Education is extremely important. Many people are unaware of the significant health and emotional benefits of breastfeeding to both mother and baby. When I explained these important benefits (i.e. fewer ear infections, reduction in allergies and asthma, reduction in the incidence of reflux, bonding between mother and baby, and the financial savings) to my mother and mother-in-law, both quickly became supporters. Among teens, breasts are seen only as objects of sexual pleasure (as depicted in music videos and other media) and many young women report never having seen a woman breastfeed a baby and are unaware that the God given intentional use for breasts is to feed the young. We have to return to such basics.
We also have to consider the financial benefits and convenience of breastfeeding. Formula is not cheap and if a baby has any sort of allergy, specialty formulas are even more expensive than standard formulations. Additionally, with breastfeeding, there is no need to bring additional supplies in the diaper bag, no need to worry about temperature or if the formula is mixed in the right proportions to water. Breastmilk is always the proper temperature, the proper composition of water to nutrients and ready for immediate consumption! This is a huge consideration as we enter into Health Care Reform and the initiation of the Affordable Care Act. If we need to consider cost containment, Breastfeeding versus formula feeding must be targeted.
Finally, African American Women need to see other African American Women breastfeeding.

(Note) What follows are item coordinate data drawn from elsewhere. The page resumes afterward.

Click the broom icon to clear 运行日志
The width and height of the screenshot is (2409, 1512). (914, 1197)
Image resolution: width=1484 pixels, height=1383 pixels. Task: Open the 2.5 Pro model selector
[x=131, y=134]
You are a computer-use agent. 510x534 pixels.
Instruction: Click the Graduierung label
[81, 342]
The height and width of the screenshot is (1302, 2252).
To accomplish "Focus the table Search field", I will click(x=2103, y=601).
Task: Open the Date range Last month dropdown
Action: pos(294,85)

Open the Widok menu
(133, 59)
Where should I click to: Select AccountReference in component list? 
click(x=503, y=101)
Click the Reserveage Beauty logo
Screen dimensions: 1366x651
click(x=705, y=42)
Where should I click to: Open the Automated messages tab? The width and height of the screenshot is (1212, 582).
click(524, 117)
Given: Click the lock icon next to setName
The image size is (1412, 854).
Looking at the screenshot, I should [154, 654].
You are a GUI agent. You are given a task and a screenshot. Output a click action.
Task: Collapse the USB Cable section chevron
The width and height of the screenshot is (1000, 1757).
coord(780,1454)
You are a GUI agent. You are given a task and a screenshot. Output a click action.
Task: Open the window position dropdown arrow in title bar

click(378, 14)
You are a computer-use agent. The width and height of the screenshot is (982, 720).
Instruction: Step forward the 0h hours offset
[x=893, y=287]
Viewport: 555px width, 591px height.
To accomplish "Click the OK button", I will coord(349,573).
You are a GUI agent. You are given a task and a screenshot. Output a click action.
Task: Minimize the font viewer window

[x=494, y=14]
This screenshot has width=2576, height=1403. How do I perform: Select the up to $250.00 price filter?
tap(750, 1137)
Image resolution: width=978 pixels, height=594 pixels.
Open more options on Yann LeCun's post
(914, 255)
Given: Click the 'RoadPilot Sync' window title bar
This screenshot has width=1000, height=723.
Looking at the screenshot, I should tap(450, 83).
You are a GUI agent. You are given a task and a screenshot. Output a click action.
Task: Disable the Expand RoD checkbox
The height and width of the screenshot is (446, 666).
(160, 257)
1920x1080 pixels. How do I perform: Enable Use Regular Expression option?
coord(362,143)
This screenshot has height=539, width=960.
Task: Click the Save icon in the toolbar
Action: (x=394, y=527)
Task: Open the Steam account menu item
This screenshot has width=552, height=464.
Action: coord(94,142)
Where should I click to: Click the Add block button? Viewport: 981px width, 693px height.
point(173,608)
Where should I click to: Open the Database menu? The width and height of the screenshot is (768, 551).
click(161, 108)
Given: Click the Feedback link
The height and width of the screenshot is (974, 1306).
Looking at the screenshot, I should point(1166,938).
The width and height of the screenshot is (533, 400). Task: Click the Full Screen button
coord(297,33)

While the CDC and other advocacy agencies have begun to show images of African American mothers nursing their infants, most informational material still shows white mamas and babies. Subconsciously, the message is “black mamas don’t breastfeed”. It may seem trivial, but we are visual creatures. When African American mamas are aware that other African American mamas breastfeed and can actually see other African American mamas breastfeed, they are more likely to breastfeed themselves.
While overall rates of breastfeeding among African American women has increased, these rates still lag far behind women of other races and ethnicities. With the known health advantages of breastfeeding for both mamas and babies, including the potential to lower infant illness and death in African American babies (who have the highest rates amongst infants of all ethnicities) Breastfeeding support and education must be made a priority for all mamas, but for African American mamas in particular.